## Stored entries
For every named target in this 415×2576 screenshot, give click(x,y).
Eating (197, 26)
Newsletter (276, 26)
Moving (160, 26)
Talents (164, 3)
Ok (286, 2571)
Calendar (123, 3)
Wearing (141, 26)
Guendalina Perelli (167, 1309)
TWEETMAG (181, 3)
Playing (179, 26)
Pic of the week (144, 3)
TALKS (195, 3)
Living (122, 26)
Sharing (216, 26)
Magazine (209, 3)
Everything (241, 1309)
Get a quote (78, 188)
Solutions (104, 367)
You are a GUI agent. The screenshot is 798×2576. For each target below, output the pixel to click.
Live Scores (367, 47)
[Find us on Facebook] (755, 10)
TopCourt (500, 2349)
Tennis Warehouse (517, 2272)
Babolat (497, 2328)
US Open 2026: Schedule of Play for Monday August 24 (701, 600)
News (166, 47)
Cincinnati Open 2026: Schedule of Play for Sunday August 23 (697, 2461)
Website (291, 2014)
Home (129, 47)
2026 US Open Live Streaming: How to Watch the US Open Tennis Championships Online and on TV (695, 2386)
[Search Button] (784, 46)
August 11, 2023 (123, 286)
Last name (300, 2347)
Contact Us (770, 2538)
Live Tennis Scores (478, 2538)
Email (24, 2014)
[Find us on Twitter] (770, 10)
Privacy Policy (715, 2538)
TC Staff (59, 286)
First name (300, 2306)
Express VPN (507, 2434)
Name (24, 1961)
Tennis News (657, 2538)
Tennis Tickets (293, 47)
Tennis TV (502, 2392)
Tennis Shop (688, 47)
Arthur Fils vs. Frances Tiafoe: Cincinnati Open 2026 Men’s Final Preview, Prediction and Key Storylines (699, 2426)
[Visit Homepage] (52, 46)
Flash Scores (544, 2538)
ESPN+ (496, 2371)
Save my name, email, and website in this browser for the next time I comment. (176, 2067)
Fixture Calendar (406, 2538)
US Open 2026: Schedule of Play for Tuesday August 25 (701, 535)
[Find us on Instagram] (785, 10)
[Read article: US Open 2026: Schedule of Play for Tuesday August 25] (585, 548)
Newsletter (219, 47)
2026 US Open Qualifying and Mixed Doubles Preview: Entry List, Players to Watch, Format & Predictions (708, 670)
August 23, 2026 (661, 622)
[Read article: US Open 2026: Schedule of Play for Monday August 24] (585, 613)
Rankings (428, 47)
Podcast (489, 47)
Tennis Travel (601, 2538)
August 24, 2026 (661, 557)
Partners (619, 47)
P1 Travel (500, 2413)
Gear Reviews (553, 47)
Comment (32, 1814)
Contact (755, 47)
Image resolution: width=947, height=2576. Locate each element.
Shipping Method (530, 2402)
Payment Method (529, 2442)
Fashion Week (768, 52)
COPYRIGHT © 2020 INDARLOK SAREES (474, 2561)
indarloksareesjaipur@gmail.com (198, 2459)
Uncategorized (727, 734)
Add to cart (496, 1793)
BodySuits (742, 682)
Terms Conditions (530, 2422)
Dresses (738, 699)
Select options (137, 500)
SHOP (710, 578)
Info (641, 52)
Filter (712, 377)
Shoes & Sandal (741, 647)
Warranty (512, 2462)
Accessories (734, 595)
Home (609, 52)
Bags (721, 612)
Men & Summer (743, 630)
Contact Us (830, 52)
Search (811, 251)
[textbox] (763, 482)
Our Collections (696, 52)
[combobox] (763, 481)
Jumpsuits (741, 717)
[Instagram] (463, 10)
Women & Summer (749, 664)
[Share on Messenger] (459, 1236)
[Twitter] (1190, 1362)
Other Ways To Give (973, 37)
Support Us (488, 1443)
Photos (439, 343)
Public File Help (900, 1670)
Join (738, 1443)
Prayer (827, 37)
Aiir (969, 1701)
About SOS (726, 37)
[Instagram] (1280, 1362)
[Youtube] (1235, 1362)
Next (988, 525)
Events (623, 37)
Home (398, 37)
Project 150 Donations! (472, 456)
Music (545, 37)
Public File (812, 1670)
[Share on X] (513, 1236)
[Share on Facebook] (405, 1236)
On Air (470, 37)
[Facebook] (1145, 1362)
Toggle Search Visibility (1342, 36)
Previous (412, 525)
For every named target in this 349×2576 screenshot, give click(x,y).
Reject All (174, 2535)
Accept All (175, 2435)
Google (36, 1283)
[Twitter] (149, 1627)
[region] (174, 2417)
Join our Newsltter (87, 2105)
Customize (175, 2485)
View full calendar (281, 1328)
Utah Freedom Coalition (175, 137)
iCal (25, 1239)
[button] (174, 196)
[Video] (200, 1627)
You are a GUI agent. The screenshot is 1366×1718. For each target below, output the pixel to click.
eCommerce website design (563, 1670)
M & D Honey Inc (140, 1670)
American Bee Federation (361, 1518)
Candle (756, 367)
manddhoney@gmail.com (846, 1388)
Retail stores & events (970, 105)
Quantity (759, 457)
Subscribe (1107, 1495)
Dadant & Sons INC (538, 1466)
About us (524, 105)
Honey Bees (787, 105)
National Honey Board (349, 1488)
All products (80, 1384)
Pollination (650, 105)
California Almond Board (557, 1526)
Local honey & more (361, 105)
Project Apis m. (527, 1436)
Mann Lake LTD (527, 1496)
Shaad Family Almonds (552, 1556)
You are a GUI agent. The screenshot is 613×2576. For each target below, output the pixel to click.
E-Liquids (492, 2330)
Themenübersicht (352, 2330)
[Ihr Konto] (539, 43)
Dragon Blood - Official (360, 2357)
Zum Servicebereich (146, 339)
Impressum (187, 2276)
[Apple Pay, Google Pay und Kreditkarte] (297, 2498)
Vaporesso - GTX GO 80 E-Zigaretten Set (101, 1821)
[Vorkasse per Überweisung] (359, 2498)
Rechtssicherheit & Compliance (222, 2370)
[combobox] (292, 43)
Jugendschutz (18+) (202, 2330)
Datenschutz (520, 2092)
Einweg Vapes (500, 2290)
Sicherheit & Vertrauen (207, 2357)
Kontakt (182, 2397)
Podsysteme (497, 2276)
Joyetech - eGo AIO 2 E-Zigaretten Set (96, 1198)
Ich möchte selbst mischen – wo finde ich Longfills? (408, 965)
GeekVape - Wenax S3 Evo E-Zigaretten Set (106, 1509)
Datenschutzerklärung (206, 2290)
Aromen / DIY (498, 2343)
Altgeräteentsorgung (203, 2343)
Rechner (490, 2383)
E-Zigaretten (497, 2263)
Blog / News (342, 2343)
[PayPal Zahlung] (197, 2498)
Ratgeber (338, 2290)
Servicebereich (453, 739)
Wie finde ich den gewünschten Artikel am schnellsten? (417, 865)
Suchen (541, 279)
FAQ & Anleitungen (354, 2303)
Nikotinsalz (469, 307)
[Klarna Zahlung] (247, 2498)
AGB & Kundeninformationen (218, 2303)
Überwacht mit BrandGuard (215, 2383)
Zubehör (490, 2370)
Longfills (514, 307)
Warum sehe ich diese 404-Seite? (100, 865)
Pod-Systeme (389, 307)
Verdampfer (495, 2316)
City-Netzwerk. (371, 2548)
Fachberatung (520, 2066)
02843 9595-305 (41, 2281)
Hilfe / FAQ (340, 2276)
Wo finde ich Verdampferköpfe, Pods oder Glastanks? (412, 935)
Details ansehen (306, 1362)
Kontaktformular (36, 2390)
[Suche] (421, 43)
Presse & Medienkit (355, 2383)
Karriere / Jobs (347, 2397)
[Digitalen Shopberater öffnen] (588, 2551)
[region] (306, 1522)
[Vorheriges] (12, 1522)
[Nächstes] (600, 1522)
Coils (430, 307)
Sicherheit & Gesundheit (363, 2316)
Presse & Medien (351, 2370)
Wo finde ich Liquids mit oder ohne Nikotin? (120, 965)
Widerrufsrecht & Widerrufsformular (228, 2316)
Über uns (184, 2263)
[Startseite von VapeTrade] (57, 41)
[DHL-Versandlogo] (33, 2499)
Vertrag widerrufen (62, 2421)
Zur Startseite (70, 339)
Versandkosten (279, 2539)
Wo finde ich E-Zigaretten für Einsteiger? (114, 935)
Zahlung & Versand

## What is needed
What you return should be the lines from the beginning of the records through the one that contains "[Find us on Facebook] (755, 10)", repeated exactly and with no additions.

## Answer section
For every named target in this 415×2576 screenshot, give click(x,y).
Eating (197, 26)
Newsletter (276, 26)
Moving (160, 26)
Talents (164, 3)
Ok (286, 2571)
Calendar (123, 3)
Wearing (141, 26)
Guendalina Perelli (167, 1309)
TWEETMAG (181, 3)
Playing (179, 26)
Pic of the week (144, 3)
TALKS (195, 3)
Living (122, 26)
Sharing (216, 26)
Magazine (209, 3)
Everything (241, 1309)
Get a quote (78, 188)
Solutions (104, 367)
You are a GUI agent. The screenshot is 798×2576. For each target below, output the pixel to click.
Live Scores (367, 47)
[Find us on Facebook] (755, 10)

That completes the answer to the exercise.